The pyramid of society

The traditional metaphor portraying society is the pyramid where the producers, the workers, sit at the base, the elite on the top, and in between you find all the various levels of the entire power structure. Old version at the left and the well-known organization chart at the right.

organization oligarch

Essentially, the socialist model of society hasn’t differed that much from the model at the right. Two highly skilled political organizers like Vladimir Lenin and the Norwegian Martin Tranmæl basically shared the views on this matter. True enough, Lenin said that “the kitchen maids should take part in governing” and that “the Bolshevik state should be of a new kind”. But peel off the party speeches, it still turned out to be another pyramid with the central committee on top and the workers at the base.

This is often ascribed to the ill will of the communists. I see it as a consequence of society’s level of development. However, I’ll not get further into that discourse here. Both Tranmæl and Lenin de facto used the factory as a metaphor for society. Society should be organized efficiently and methodically like a factory. The difference from capitalism was that there should be no private capital – and no capitalists.

Is a different metaphor possible?

The utopian communists delighted in designing models for the ideal future society. I won’t challenge them. But I’ll launch a different way of thinking than the classical socialist concept. What makes it possible to think anew is the last revolution in terms of the productive forces.

The development of what we call the Internet might be the greatest revolution in the productive forces that has taken place this far. Essentially, all information can now flow freely between all members of society all over the world. The fact that there’s hindrance constructed and that the super powers and their intelligence organizations, as well as private corporations constantly try to convert the Net into an empowering tool of their own devise is another matter. This is obstruction of the new productive forces, not a consequence as such.

While the factory metaphor is what computer language refers to as a One-to-Many Relationship, the Internet is very much a Many-to-Many Relationship. Information isn’t just flowing in one direction and it isn’t gathered in just one place.

Thomas Sankara blir kalt Afrikas Che Guevara

In 1984 I received a rather special request. It came from Ouagadougou in Burkina Faso, from President Thomas Sankara. It was addressed to AKP(m-l) (The Workers Communist Party (the Marxist-Leninists) ) by chairman Steigan, and the request was whether the party had any computer experts who could aid the poor country in their construction of a computer network.

Sankara’s vision to use a computer network in order to build democracy as well as spreading competence and knowledge was far ahead of its time. And the fact that this idea was developed in the poorest country in the world was a portent of what was later to follow when the Internet became available to billions of people throughout the world. Sankara realized that this would one day be possible, but when I received his request it was still early days. (We sent a couple of experts but they found out that the country lacked the technology to implement Sankara’s vision.) Today, however, it isn’t just possible, but absolutely necessary to revive this idea.

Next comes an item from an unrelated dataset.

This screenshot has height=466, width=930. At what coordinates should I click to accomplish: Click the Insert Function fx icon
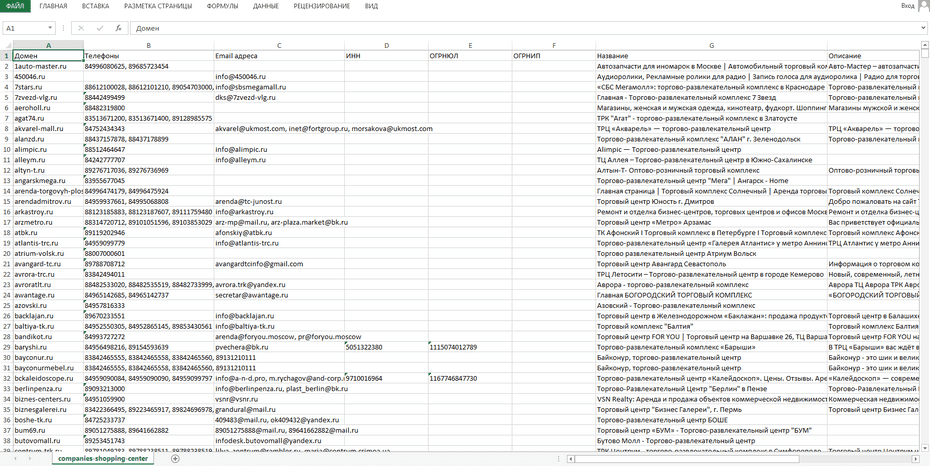pos(118,29)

A new ecological understanding

The Industrial Revolution laid the foundation for the machine-like perception of the world and the relationship between humans and nature. It made no difference that Marx, in his time, realized that human beings, as part of nature, could not raise above it. The mechanical perception triumphed, and is still the prevailing paradigm. But now science has proved it wrong. The complexity of ecological systems is better figured out pretty much by the day. Human beings have more or less ruled the earth for 10.000 years, but we may very well be outlived by the bristle worm. Capitalism is very much a society built on a consistent mechanical perception of nature. Nature is merely a – so far – untapped resource for maximizing the capital accumulation. In several articles I’ve pointed out that the capitalist model of growth has reached its extreme end and that this model is falling apart before our very eyes.

Ecological science has also provided insight into the interaction and joint action among every little part of nature, including human beings. Thus, we’re starting to perceive the contours of an alternative metaphor.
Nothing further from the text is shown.